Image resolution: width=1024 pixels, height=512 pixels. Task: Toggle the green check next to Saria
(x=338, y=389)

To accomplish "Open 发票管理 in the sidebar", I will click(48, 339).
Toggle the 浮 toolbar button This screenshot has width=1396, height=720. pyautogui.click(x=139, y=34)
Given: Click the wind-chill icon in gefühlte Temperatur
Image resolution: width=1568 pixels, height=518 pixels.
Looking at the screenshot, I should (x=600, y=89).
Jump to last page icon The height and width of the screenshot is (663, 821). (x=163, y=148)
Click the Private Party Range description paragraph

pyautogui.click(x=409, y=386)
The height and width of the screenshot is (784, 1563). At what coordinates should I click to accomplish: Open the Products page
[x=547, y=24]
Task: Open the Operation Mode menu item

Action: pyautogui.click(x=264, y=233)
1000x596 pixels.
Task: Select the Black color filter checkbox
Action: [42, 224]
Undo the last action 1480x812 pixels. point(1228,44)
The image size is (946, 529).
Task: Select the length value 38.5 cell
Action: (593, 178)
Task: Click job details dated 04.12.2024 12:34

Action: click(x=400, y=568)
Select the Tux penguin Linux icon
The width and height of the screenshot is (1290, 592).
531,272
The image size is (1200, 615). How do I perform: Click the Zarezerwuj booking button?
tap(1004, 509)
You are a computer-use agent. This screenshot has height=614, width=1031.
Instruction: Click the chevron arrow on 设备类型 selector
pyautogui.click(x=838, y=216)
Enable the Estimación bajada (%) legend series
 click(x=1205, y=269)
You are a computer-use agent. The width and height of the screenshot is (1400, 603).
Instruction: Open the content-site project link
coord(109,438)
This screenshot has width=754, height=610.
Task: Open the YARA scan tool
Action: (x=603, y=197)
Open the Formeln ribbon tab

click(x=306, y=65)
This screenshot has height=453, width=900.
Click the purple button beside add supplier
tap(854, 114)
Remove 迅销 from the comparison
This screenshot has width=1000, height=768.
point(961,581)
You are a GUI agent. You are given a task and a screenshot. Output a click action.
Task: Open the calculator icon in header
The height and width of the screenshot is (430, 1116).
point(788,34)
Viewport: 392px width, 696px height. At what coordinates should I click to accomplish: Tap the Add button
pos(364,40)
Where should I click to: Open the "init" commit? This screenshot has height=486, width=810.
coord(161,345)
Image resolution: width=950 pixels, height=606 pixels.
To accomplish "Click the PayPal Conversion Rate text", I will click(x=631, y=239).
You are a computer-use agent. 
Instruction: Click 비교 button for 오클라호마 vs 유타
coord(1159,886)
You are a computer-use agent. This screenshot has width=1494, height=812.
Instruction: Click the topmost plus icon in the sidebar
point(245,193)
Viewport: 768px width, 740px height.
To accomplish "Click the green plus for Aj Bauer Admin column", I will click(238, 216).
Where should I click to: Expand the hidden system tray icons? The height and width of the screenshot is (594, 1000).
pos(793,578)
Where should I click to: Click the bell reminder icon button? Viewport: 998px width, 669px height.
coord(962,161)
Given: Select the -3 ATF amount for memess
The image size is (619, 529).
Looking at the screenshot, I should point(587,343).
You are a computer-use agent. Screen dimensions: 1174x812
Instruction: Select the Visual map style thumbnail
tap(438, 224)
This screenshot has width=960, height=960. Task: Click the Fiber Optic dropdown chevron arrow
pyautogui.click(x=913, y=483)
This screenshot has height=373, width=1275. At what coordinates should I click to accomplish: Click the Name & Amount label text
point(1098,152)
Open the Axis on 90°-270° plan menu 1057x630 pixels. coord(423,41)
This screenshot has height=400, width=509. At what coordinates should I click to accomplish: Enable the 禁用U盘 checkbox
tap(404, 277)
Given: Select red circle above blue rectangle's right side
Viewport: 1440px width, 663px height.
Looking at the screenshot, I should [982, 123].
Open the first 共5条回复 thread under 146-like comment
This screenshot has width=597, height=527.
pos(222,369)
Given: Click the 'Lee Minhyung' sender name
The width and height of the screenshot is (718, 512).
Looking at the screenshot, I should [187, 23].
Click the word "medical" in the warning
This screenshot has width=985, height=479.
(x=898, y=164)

────────────────────

Your assignment: For every line in the listing above that mentions the word "computer", make a copy.

Completed exercise:
You are a computer-use agent. This screenshot has height=614, width=1031.
You are a computer-use agent. The width and height of the screenshot is (1400, 603).
You are a computer-use agent. 
You are a computer-use agent. This screenshot has width=1494, height=812.
You are a computer-use agent. Screen dimensions: 1174x812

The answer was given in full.